ClearML Agent is deployed onto a Kubernetes cluster using **Kubernetes-Glue**, which maps ClearML jobs directly to Kubernetes jobs. This allows seamless task execution and resource allocation across your cluster.
### Deployment Options
You can deploy ClearML Agent onto Kubernetes using one of the following methods:
1. **ClearML Agent Helm Chart (Recommended)**:
Use the [ClearML Agent Helm Chart](https://github.com/allegroai/clearml-helm-charts/tree/main/charts/clearml-agent) to spin up an agent pod acting as a controller. This is the recommended and scalable approach.
2. **K8s Glue Script**:
Run a [K8s Glue script](https://github.com/allegroai/clearml-agent/blob/master/examples/k8s_glue_example.py) on a Kubernetes CPU node. This approach is less scalable and typically suited for simpler use cases.
### How It Works
The ClearML Kubernetes-Glue performs the following:
- Pulls jobs from the ClearML execution queue.

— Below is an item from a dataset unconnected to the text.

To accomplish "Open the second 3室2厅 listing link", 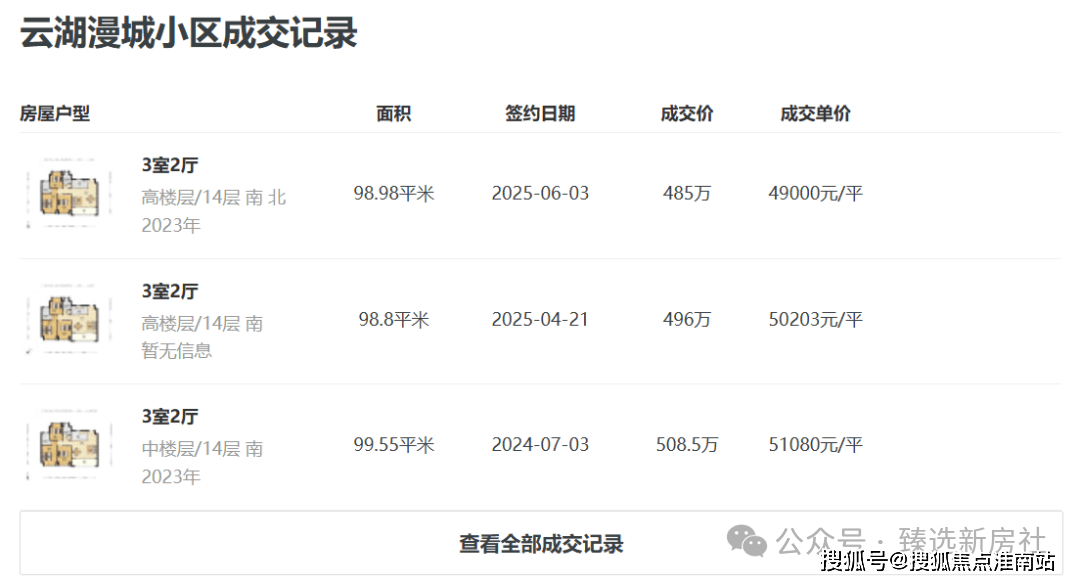I will click(166, 291).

- Prepares a Kubernetes job based on a provided YAML template.
- Inside each job pod, the `clearml-agent`:
- Installs the required environment for the task.
- Executes and monitors the experiment process.
:::important Enterprise Features
ClearML Enterprise adds advanced Kubernetes features:
- **Multi-Queue Support**: Service multiple ClearML queues within the same Kubernetes cluster.
- **Pod-Specific Templates**: Define resource configurations per queue using pod templates.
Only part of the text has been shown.